There were widespread false reports, for example, of how the Venezuelan government hacked Brazil’s electronic voting system and of how Bolsonaro’s rival, Haddad, handed out baby bottles with penis-shaped tops at schools to combat homophobia. One of Bolsonaro’s own sons, Flávio, helped spread such rumors. On Oct. 7, the day of the first round of presidential voting, he tweeted a video that had already been zinging around WhatsApp falsely claiming that the Brazilian voting system was rigged to automatically give all votes to Haddad. When the video was later debunked, Flávio subsequently deleted his tweet, but the damage was done. At least 800,000 people shared the video on Facebook and Twitter. Because of encryption, however, we don’t know how many of WhatsApp’s 120 million active users in Brazil saw it.
To shed some light on voter reactions to disinformation on WhatsApp, Aos Fatos partnered with the International Center for Journalists to survey users. We found that one in four Internet users in Brazil uses WhatsApp weekly to find information about current events. And of those who indicated that WhatsApp is one of their main news sources, the majority — over 60 percent — said they “sometimes trust” the information they see there, while 24 percent admitted that they never do. Roughly 16 percent said they “often trust” news on the app.

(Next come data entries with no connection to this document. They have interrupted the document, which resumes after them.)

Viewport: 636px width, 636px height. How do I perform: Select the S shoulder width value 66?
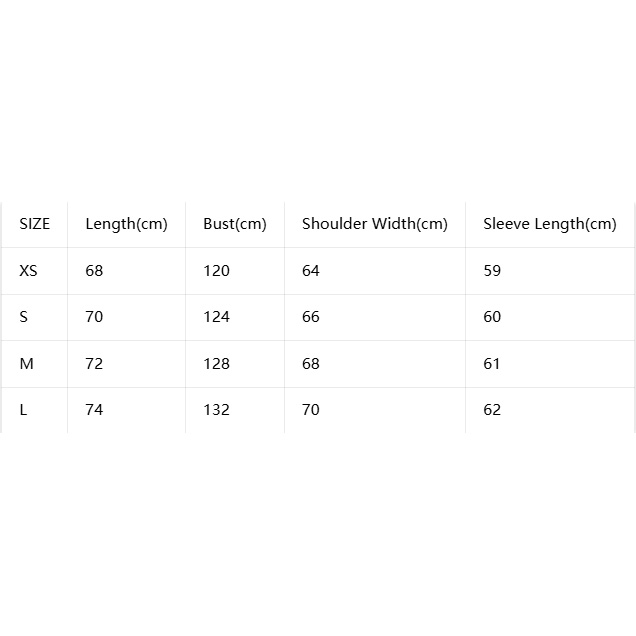point(311,317)
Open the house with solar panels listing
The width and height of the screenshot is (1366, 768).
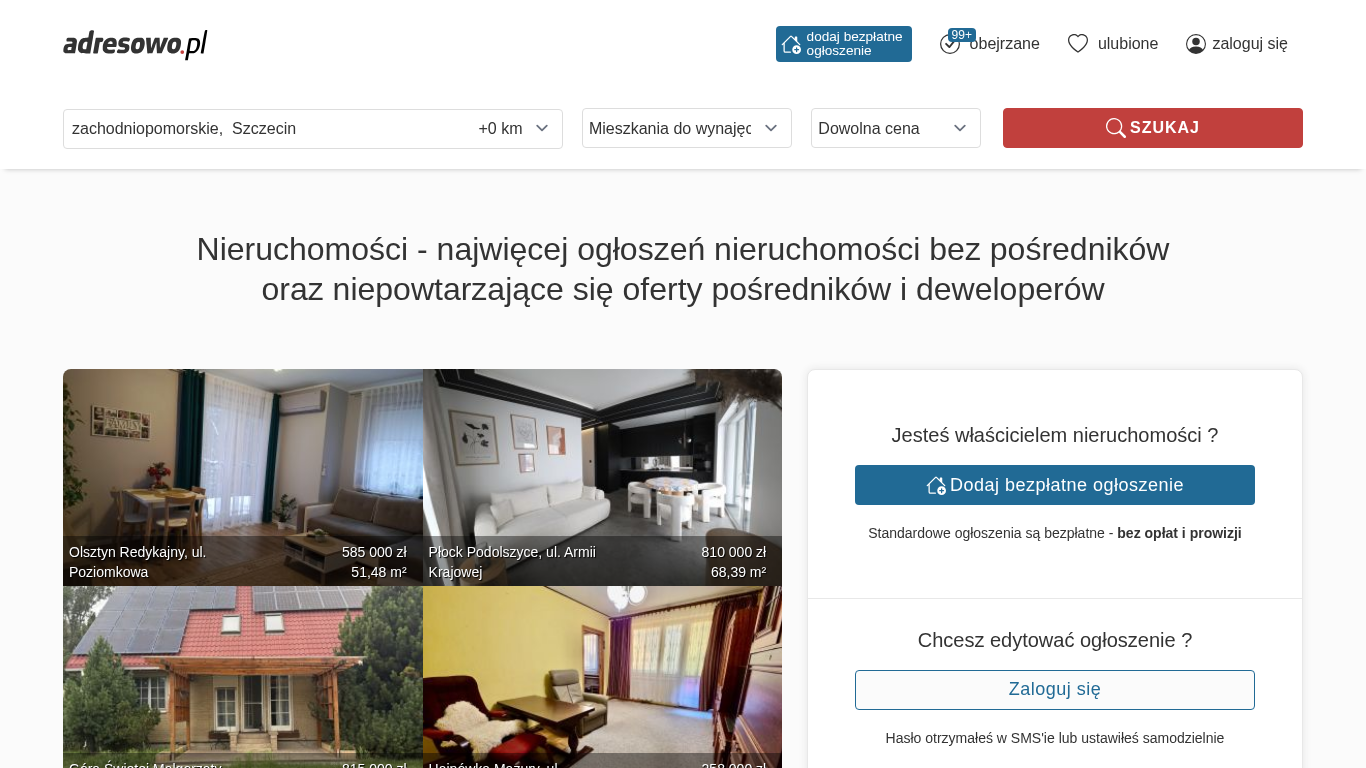tap(243, 677)

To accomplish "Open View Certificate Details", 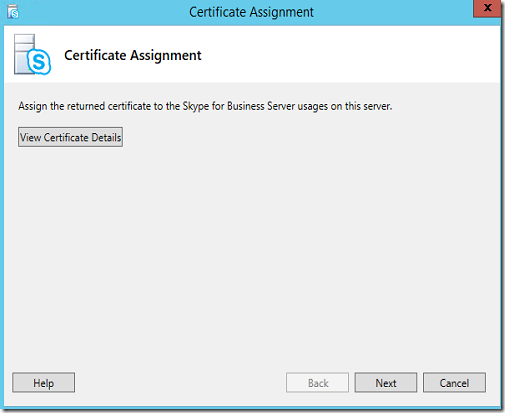I will pyautogui.click(x=70, y=137).
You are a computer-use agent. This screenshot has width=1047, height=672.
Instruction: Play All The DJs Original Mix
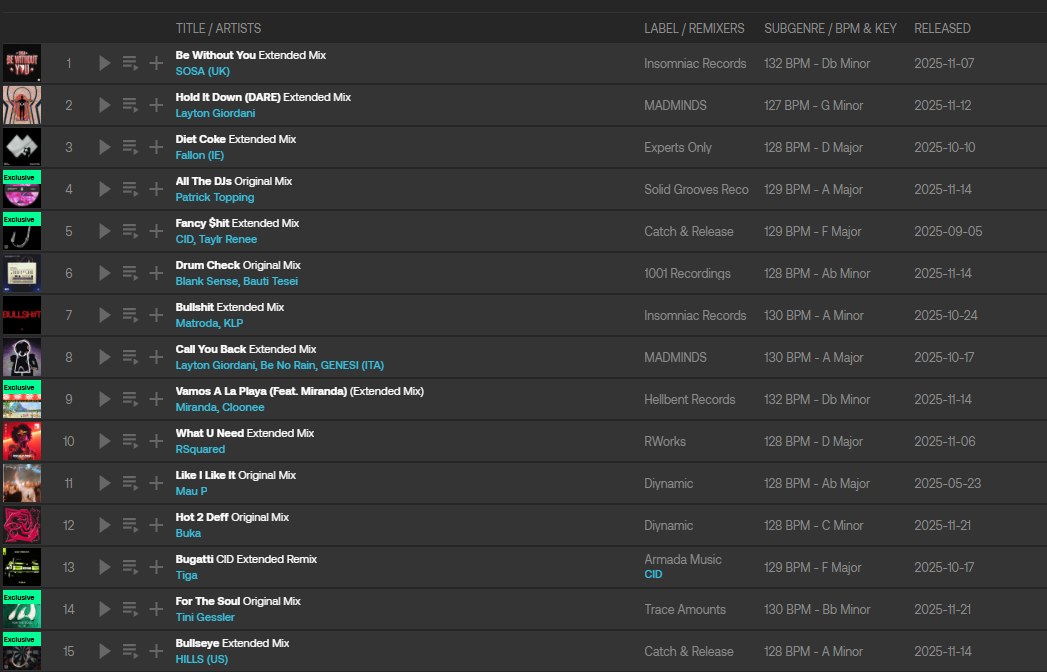[105, 189]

So what is Facebook and WhatsApp doing about fake news? Since May, Facebook has partnered with fact-checking organizations in Brazil, such as Aos Fatos, in order to downrank content flagged as fake or manipulated and to warn social media users that the content they might be engaging with includes doctored images and videos or links to low-quality websites. Facebook claims that this method has reduced the organic distribution of fake news in the United States by up to 80 percent. (The company has not released data about Brazil.)
This fact-checking effort, however, has not been applied to WhatsApp. For its part, WhatsApp claims it counteracts the spread of fake news on its channels with its “best-in-class spam detection technology,” which “spots accounts that engage in abnormal or automated behavior so they can’t be used to spread spam or misinformation.” Unfortunately, detecting spam isn’t enough to counter disinformation, and as seen in Brazil’s case, spam detectors can be circumvented. WhatsApp needs to create built-in fact-checking tools in order to tackle fake news.
WhatsApp can do so by working with fact checkers to provide not only fact-checked content but also tools to help people learn how to fact check on their own. So far, the company doesn’t seem eager to partner with fact checkers, ignoring Aos Fatos’ request for partnerships to develop, for instance, chatbots that give people fact-checking tips. Aos Fato’s team has already developed this kind of technology through a partnership with Facebook called Fátima.
As Bolsonaro prepares to take office, checking the facts on fake news and disinformation is essential. Facebook’s decision to hire non-partisan, third-party fact-checkers like Aos Fato is not a perfect solution, but it is a step in the right direction. Still, the fact is that without the cooperation of all social media platforms to combat disinformation, including WhatsApp, fake news will migrate and find a new platform on which to flourish.